- Seal of the command of the base

Site information
- Type: Naval base
- Controlled by: Cypriot National Guard Cyprus Navy;

Location

Site history
- Events: Evangelos Florakis Naval Base explosion

= Evangelos Florakis Naval Base =

Cyprus Navy base

The Evangelos Florakis Naval Base (Ναυτική Βάση «Ευάγγελος Φλωράκης») is a Cyprus Navy base, situated on the island's southern coast adjacent to the Vasilikos industrial area and power plant, near Zygi, between Limassol and Larnaca.

==Operations==
The base was known for decades as the Mari Naval Base. It was renamed after Lt. General Evangelos Florakis, who was killed in a helicopter crash in July 2002 while serving as the head of the Cypriot National Guard.

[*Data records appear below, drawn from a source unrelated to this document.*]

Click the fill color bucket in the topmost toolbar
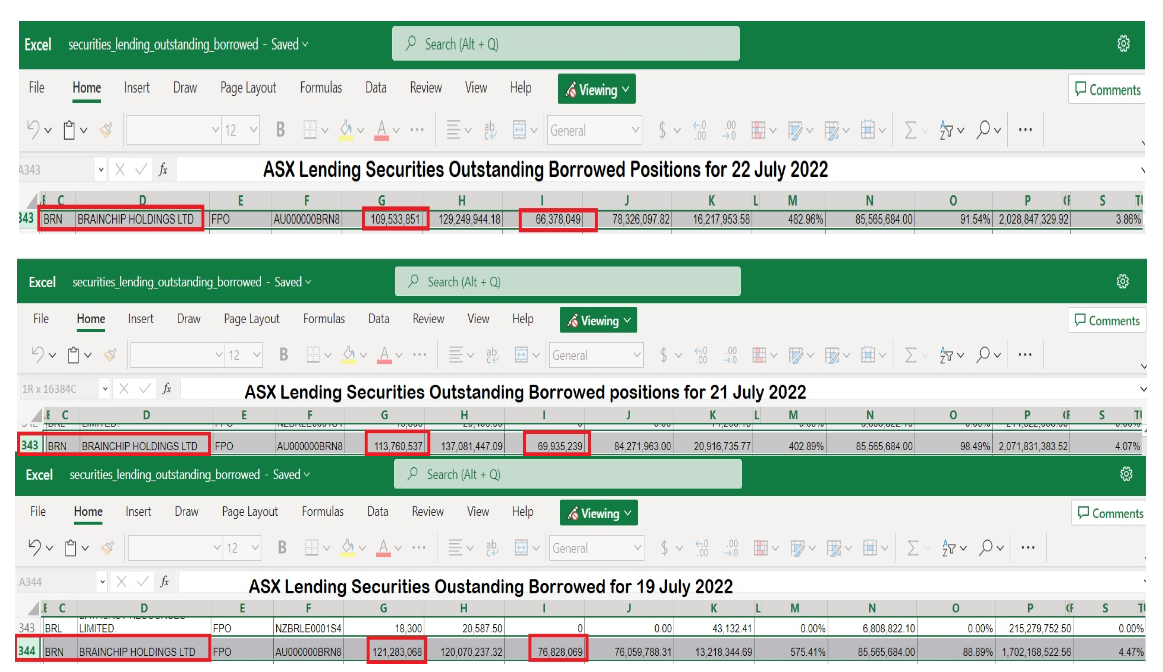This screenshot has width=1163, height=672. (x=345, y=130)
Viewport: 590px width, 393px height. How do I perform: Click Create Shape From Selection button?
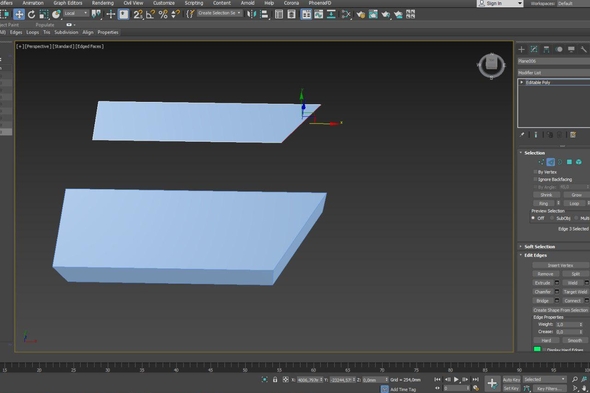[560, 310]
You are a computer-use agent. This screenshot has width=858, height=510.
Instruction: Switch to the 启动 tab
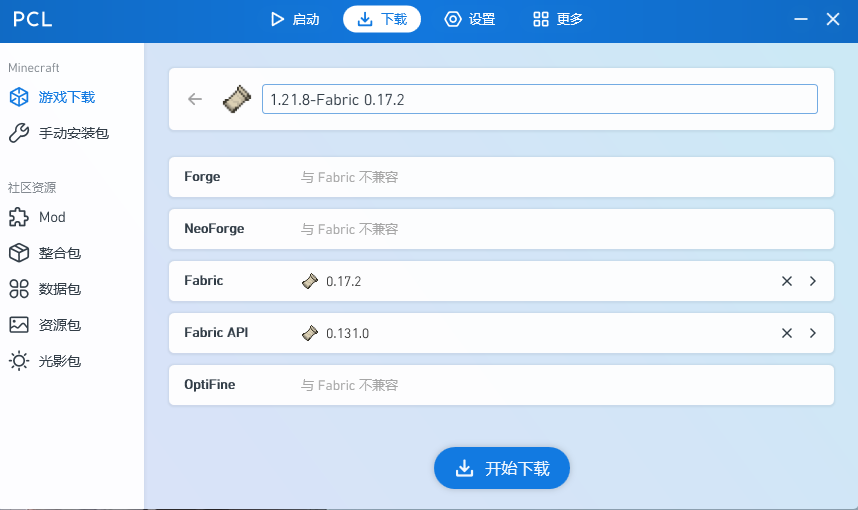point(295,19)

Prior to 11 July 2011, it was the main location of the Command of the Navy Base and one of the five primary commands (also referred to as sub-commands) of the Navy. It was responsible for overseeing all naval shore installations, facilities and associated personnel. The Command's current status is unclear.

==Expansion==
In an interview with Phileleftheros, in December 2024, President Nikos Christodoulides detailed the government's €14.7 million initiative to enhance the Andreas Papandreou air base in Paphos and the Mari naval base. The upgrades are planned to be completed within 18 months and aim to bolster Cyprus' strategic infrastructure while ensuring that both bases remain under Cypriot control.

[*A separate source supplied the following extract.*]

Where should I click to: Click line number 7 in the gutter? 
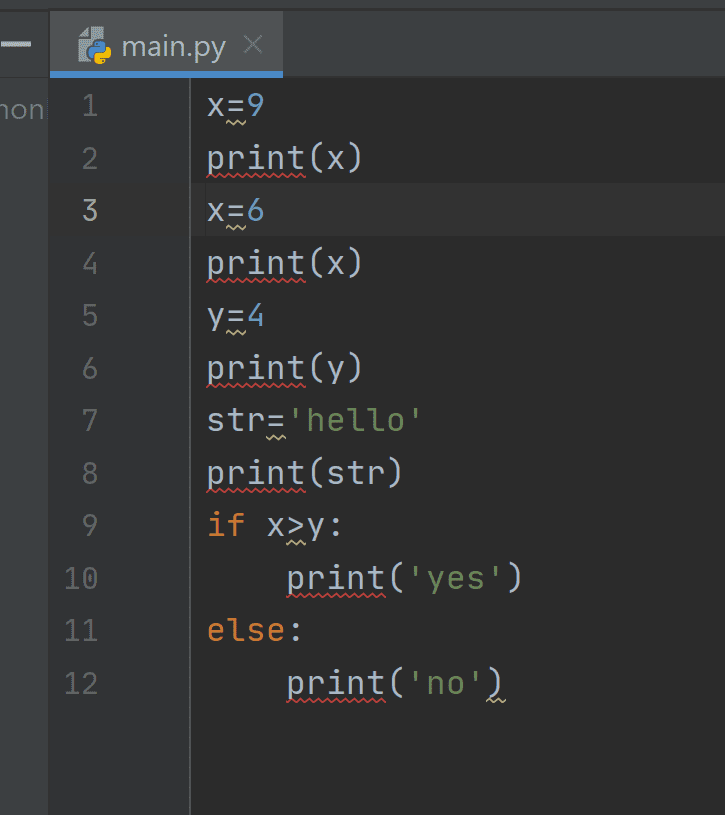[x=90, y=420]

As a component of the EU's joint military development programme (PESCO), Cyprus designed various upgrades in its defence infrastructure. In 2019 serving Cypriot Defence Minister Savvas Angelides signed a letter of intent with his French counterpart Florence Parly. Speaking at a news conference, he said the expansion of the Evangelos Florakis Naval Base was linked to a military cooperation deal with EU partner states such as France. It was reported that a new docking area was to be built for larger warships.

==Incident==
In February 2009 a Cypriot-flagged vessel carrying 98 shipping containers of military material including explosives, intended for Syria, was intercepted in the Red Sea; the containers were stored at the Evangelos Florakis base, exposed to sunlight. On 11 July 2011 they exploded, killing 13 people and causing more than €3bn of damage. The Commander of the Naval Base, Lambros Lambrou and the head of the Cyprus Navy, Naval Commander Andreas Ioannides, were both killed.